■ **What the task asks**: Transcribe the lines below word for word, starting at the line that contains "Where should I" and ending at the line that contains "Action: point(51,740)", both included. Leave the pictures out.

"""

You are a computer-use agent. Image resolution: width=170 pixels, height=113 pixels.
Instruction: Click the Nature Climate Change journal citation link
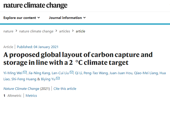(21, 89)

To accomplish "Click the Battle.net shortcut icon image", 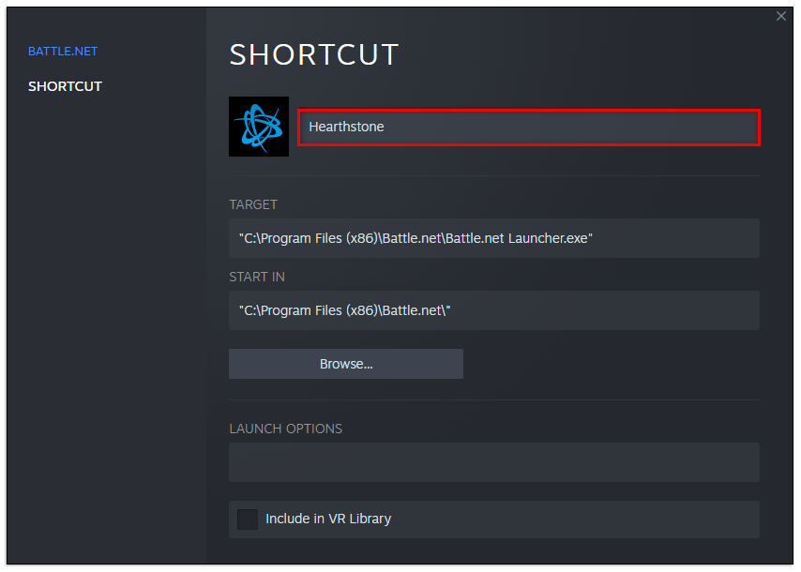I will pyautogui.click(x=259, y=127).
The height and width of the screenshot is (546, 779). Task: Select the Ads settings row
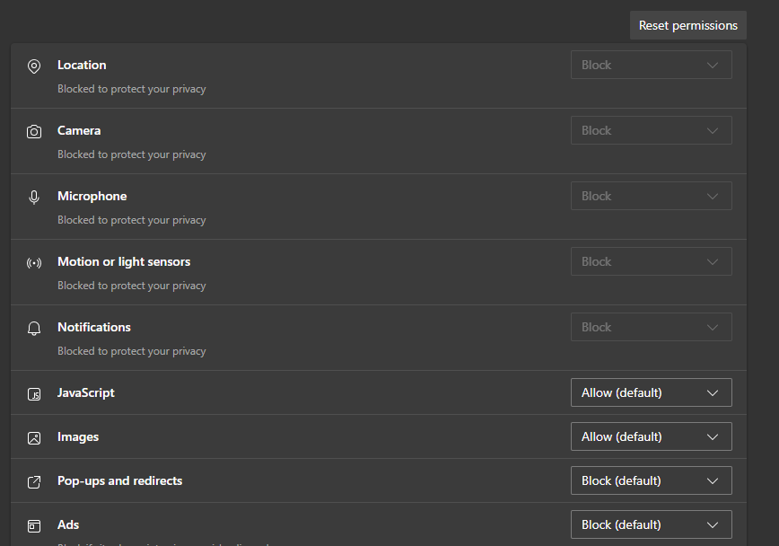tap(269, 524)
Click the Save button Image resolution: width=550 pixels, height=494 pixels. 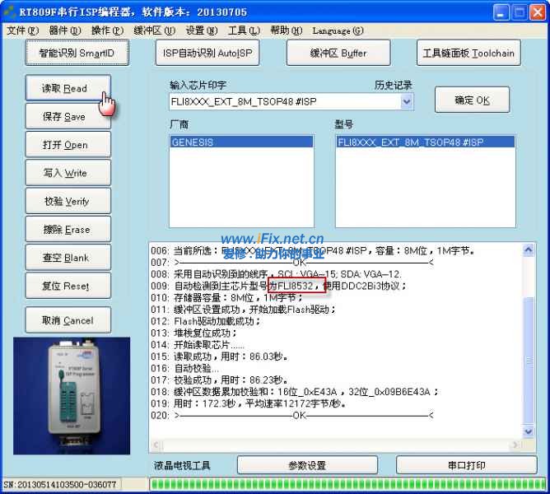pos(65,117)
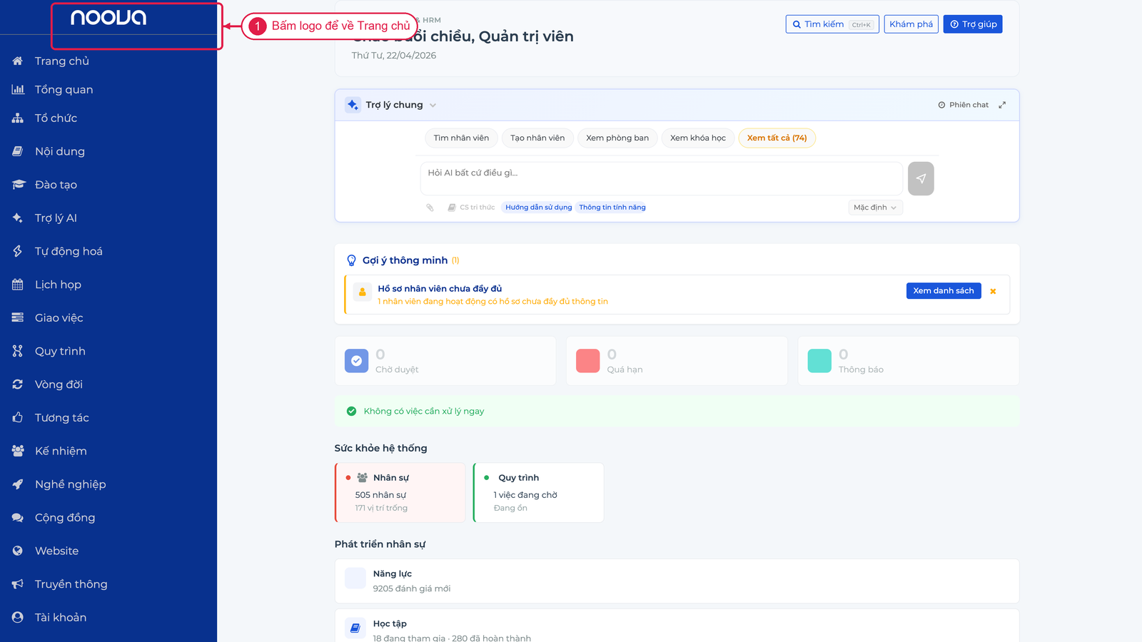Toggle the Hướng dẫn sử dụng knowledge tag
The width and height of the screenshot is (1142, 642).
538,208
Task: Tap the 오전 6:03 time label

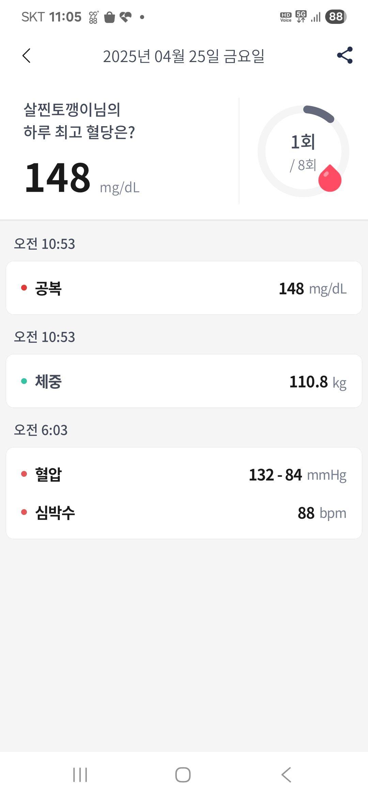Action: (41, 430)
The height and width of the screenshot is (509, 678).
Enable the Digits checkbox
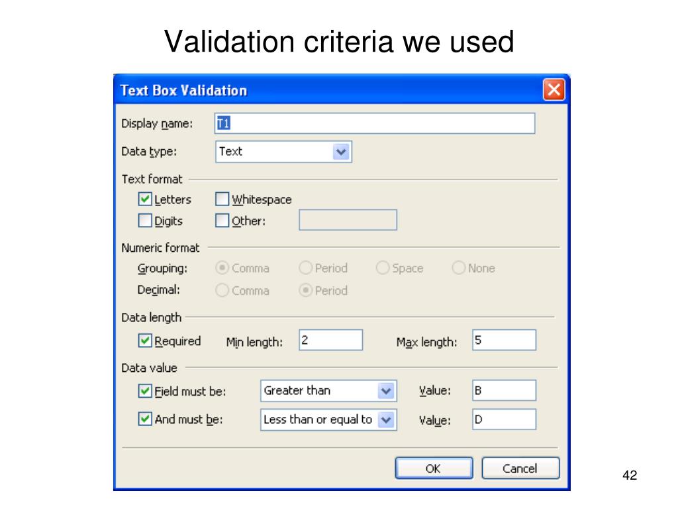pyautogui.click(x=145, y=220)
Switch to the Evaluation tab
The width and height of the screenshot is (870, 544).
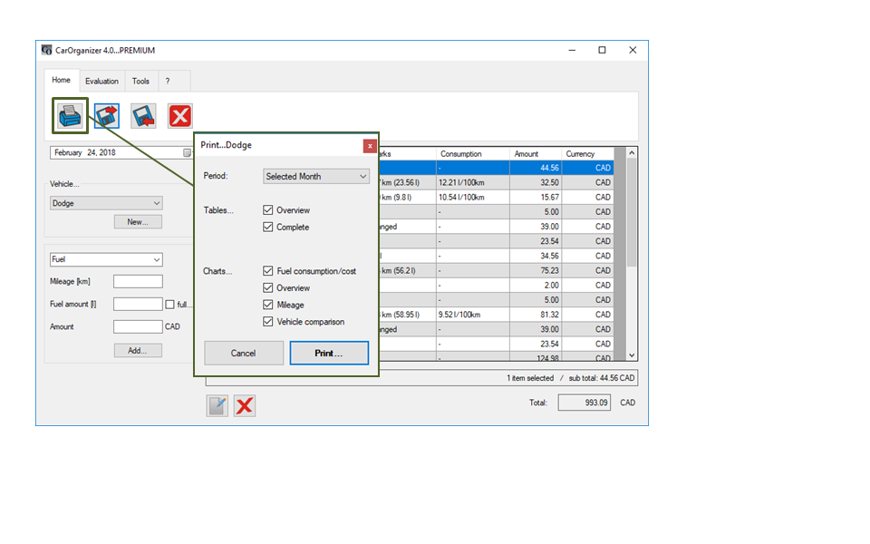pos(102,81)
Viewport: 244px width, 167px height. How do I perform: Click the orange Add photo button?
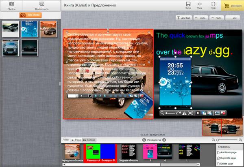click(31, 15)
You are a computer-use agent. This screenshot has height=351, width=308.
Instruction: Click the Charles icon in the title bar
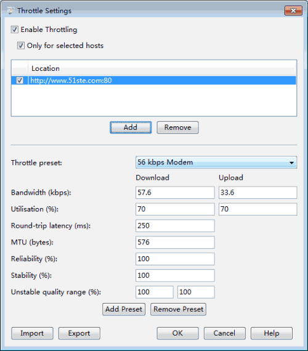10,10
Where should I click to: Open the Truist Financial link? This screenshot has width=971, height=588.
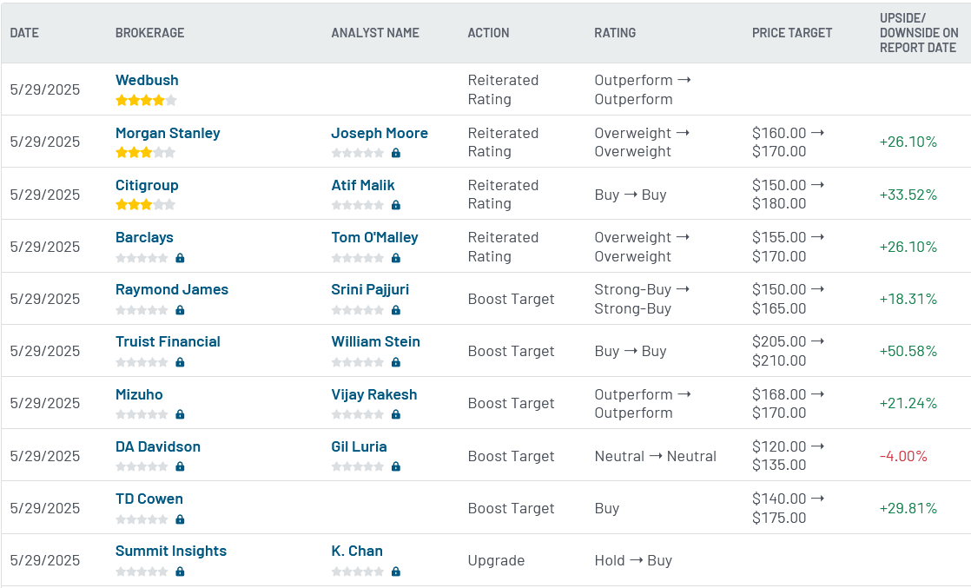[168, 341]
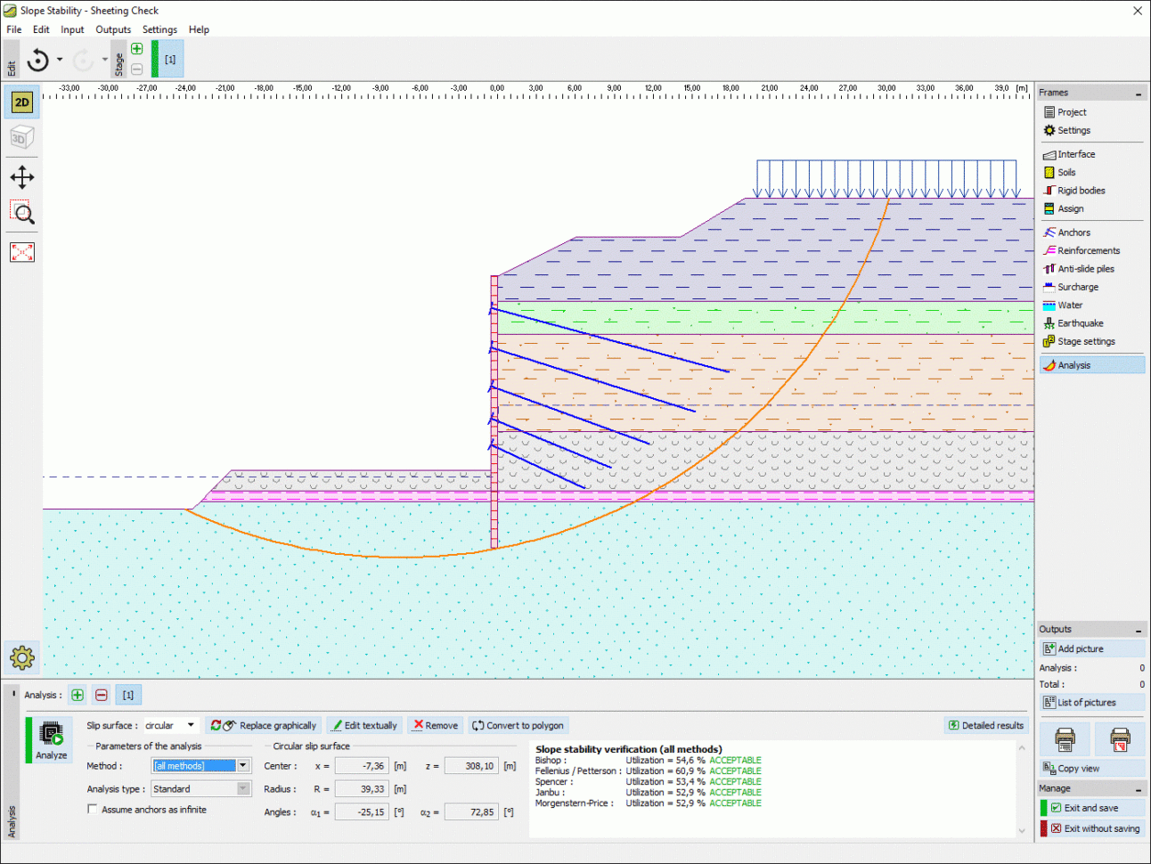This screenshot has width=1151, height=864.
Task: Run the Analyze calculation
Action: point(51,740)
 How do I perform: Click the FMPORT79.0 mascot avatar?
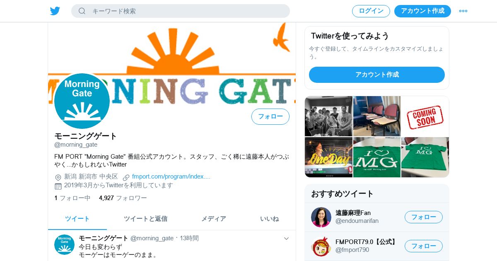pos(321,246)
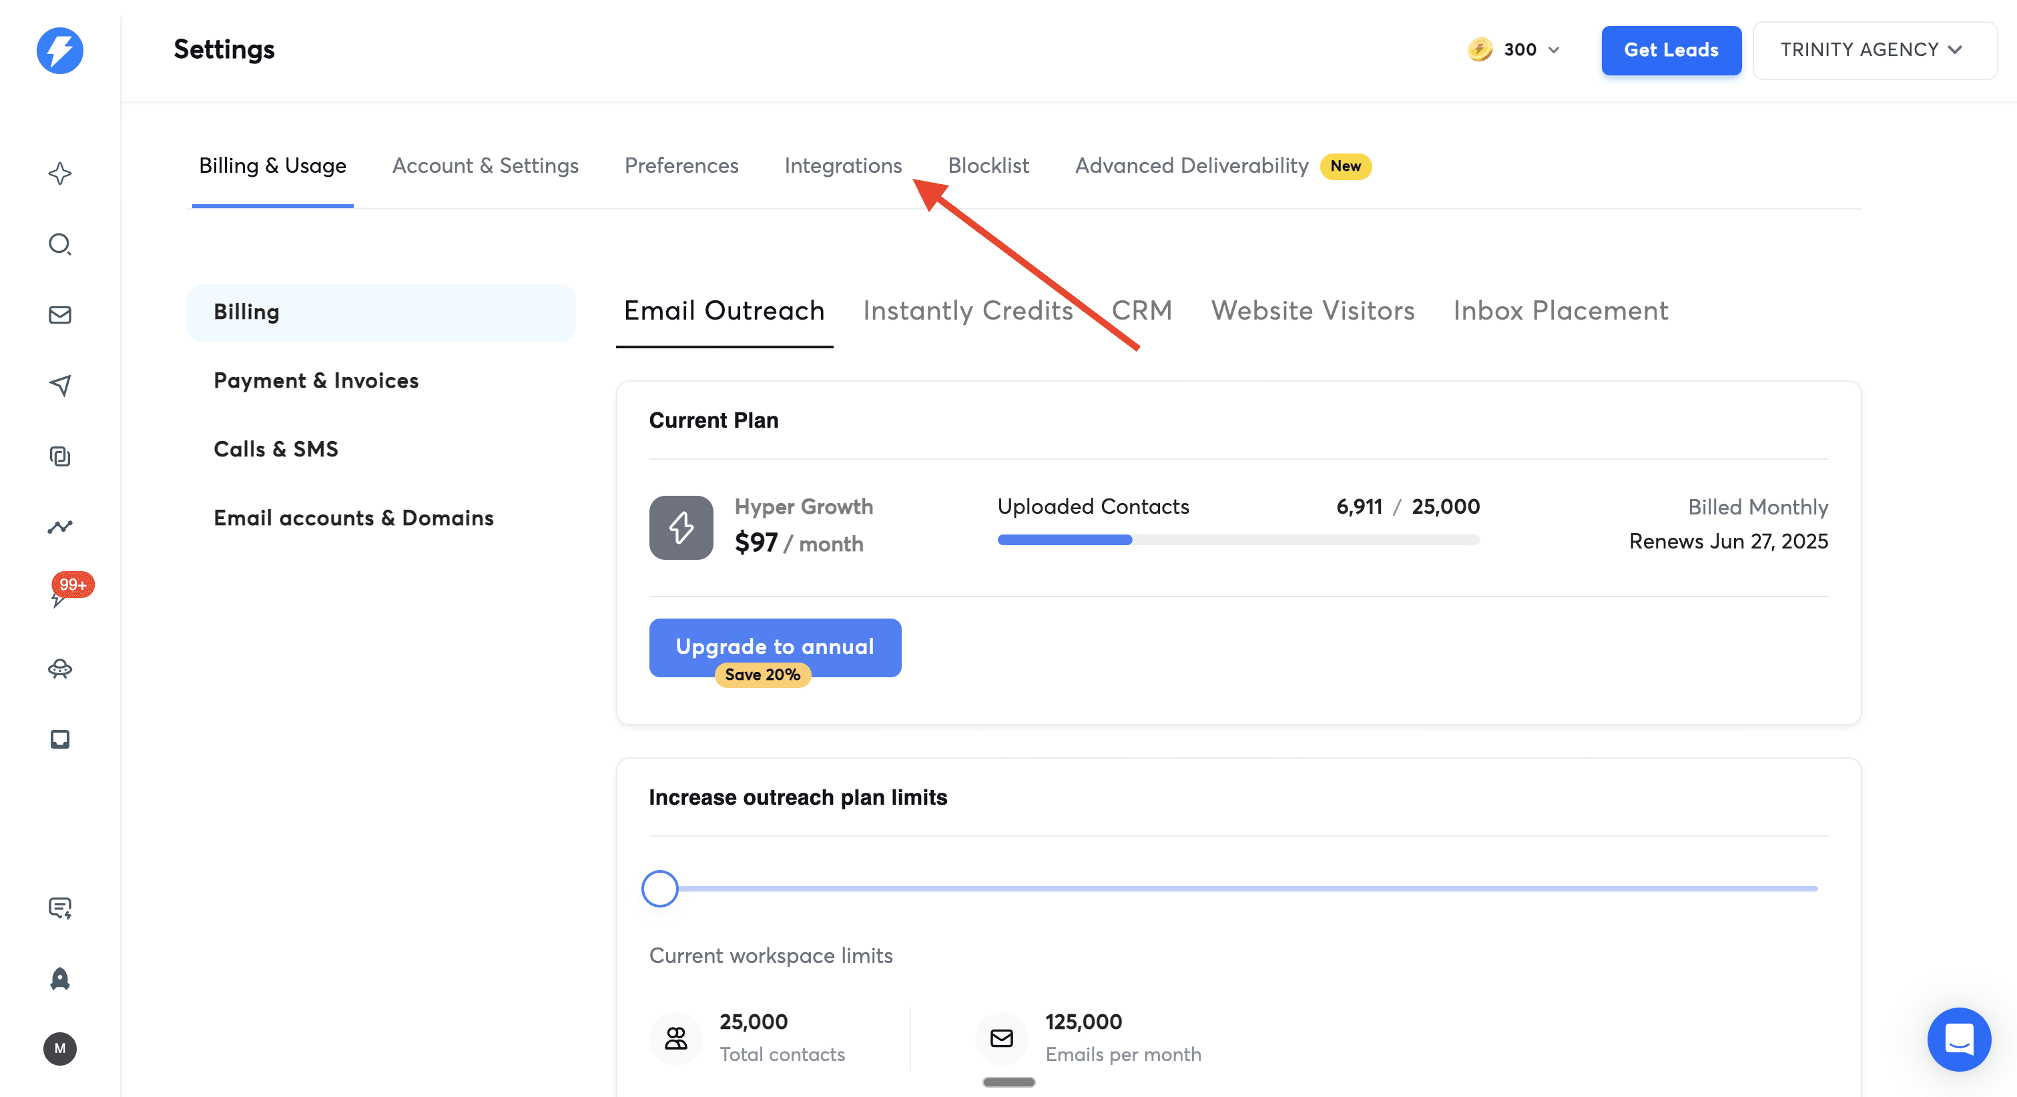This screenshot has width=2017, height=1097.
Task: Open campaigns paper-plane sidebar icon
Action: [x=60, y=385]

"""

■ **Task output**:
Where should I click to: Open the Truist Financial link? This screenshot has width=971, height=588.
[168, 341]
This screenshot has width=1151, height=864.
Task: Run the Analyze calculation
Action: point(51,740)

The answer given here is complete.